J J Henderson was well-qualified in drainage schemes. He was a civil engineer and architect with previous experience of municipal engineering and sanitation arrangements. And he was a man ahead of his time. He had submitted an entry in the Newport competition but it was judged too expensive, coming in just under double the cost of the £2600 winner.

Disappointed at not winning, and seeking to explain both the reasons for the cost of his scheme and the benefits it would give to the people of Newport, he wrote a letter to the Editor of the Courier in January 1888.

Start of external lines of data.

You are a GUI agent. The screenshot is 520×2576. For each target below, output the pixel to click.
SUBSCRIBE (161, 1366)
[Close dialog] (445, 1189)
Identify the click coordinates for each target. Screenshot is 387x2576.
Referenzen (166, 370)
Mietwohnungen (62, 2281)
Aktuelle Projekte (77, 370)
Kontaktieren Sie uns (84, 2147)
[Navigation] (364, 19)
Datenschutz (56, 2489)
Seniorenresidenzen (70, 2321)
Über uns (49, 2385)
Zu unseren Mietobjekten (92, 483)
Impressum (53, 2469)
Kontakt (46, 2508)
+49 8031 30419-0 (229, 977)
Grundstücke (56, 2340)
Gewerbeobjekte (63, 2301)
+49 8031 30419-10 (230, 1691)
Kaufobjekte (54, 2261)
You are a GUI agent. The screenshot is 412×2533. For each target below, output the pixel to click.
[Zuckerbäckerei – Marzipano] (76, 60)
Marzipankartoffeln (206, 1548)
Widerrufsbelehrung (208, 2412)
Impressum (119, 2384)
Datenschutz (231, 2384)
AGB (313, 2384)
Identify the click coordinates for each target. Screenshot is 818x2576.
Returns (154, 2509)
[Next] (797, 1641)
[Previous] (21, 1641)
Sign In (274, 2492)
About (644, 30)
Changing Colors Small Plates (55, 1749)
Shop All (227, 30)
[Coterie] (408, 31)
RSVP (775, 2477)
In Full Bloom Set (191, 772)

His scheme would “take all the sewage of the burgh by an intercepting sewer, carried along nearly the whole length of the foreshore, near high water mark, to a gathering tank at Craighead Point, and there, by one outlet, discharge it into the river during the central three and a half hours of the ebb tide by an automatic arrangement of valves”.

Does it sound familiar?

Well, this was the very scheme adopted by Scottish Water in 2006, except that the intercepting sewer now runs along the main road and is dependent on electricity to pump it to the treatment works between Newport and Tayport.

Henderson also foresaw the sewage treatment works, as he noted in his explanation : “Sanitary science … has advanced by such rapid strides within recent years that it would be difficult to set a limit to its progress during the immediate future in the direction of purification of sewage. Such being the case I have kept in view the possibility of the [Commissioners] being called upon, within a reasonable period, to undertake the disposal of the sewage of the burgh otherwise than by casting it, in all its native filthiness, into the river”.

But money talks.

And so, as Henderson went on to say, the “enjoyable use [of the foreshore] by the inhabitants, either in boating, bathing or walking, may be increased by the absence of sewage matter” was an expectation that would not be realised for 118 years.

Sources:

  • Obituary, Dundee Courier, 8 April 1902, p.4; Image © THE BRITISH LIBRARY BOARD. ALL RIGHTS RESERVED.
  • Letters to the Editor, Dundee Courier, 14 January 1888, p.2
  • Newport Burgh Commissioners business as reported in the local press 1887-88.